In March of 1799 he oversaw the trials of the captured Clare rebels. Some were sentenced to death, some to transportation to serve in the Prussian army, others to jail, whipping or transportation elsewhere. ‘All of the seven sentenced to death were brought back to their own towns to be executed’. The executions drew huge crowds, and two of the leaders were left on the gallows for three hours as an “awful warning to the spectators”.

His magistrates’ justice also extended to a county wide curfew – ‘anybody found out of doors between one hour after sunset and sunrise was liable to be handed over as a recruit to the British Navy, as was anyone taking an unlawful oath or found assembled in a public house after 9 at night or before 6 in the morning’.

And as for Galway, of which I’m sure he was very fond, he was called on to oversee the ‘martial court’ in the prosecution of 400 United Irishmen from throughout the county charged with treasonable offences, ‘murder and houghing {severing the Achilles tendon of an animal}’, of whom 30 were sentenced to death by hanging, 50 to transportation and 30 whipped. He later had a wall built around modern day Eyre Square and received the honour of the citizens who named the site after him.

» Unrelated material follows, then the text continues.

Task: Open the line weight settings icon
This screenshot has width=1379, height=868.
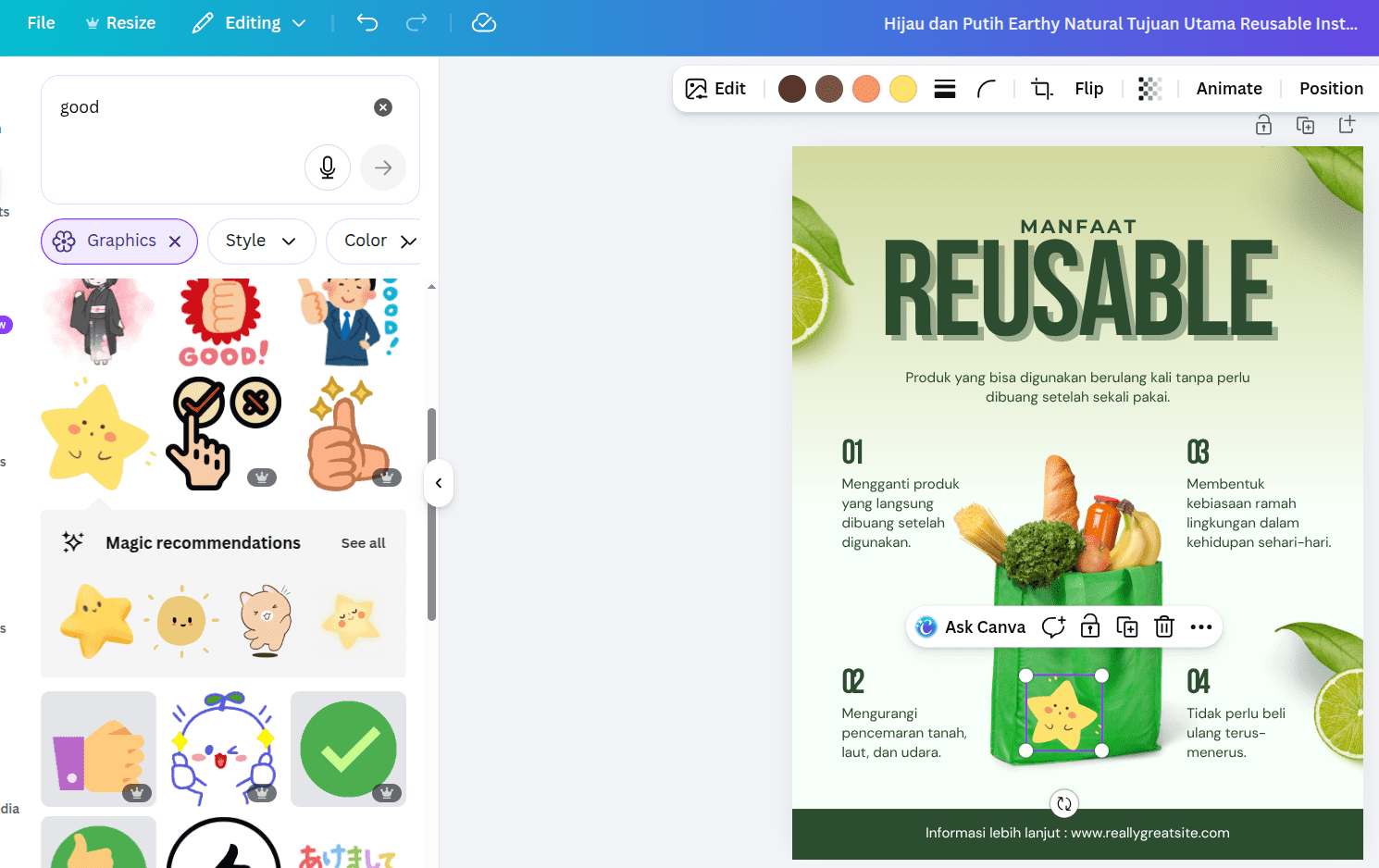Action: pos(944,88)
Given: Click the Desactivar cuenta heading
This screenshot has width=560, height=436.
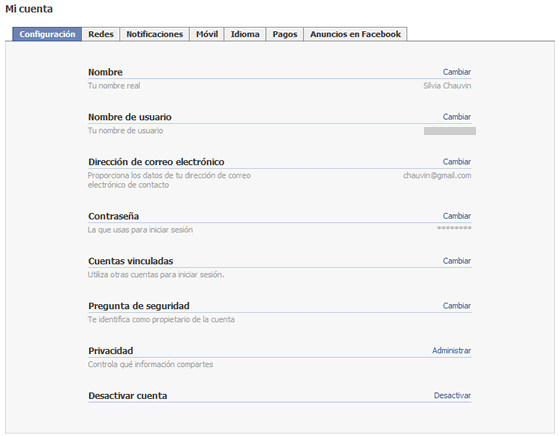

He died peacefully of dyspepsia (indigestion, poor man) at the home of his son in Berkeley Square, London at the ripe old age of 66.

It’s always rankled me a little that the owners of the Great Southern chose the name ‘Meyrick’ as he was associated with those rather unsavoury (to say the least) events during the 1798 rebellion and subsequently – perhaps the owners didn’t really look into his activities and just assumed it would be a nice historical sounding name for a landmark Galway Hotel. And well, perhaps a name like Mellows doesn’t have the same cachet as the aristocratic sounding ‘Meyrick’.

Meyricks Obituary was retrieved here.

His Activity in Clare retrieved here.

Some of his Wexford work from here.

Galway from here.

More in Louth here:

And for info on the Battle of St. Kitts see here:

https://en.wikipedia.org/wiki/Battle_of_Saint_Kitts

One Response to “THE LEGACY OF MEYRICK”

  1. F Hughes says:

    I’ve also hated the choice of the name “Meyrick” for anything in Galway.

    I also despise the name “Eyre”, considering it was the name of a pair of brothers who served as officers in Cromwell’s army.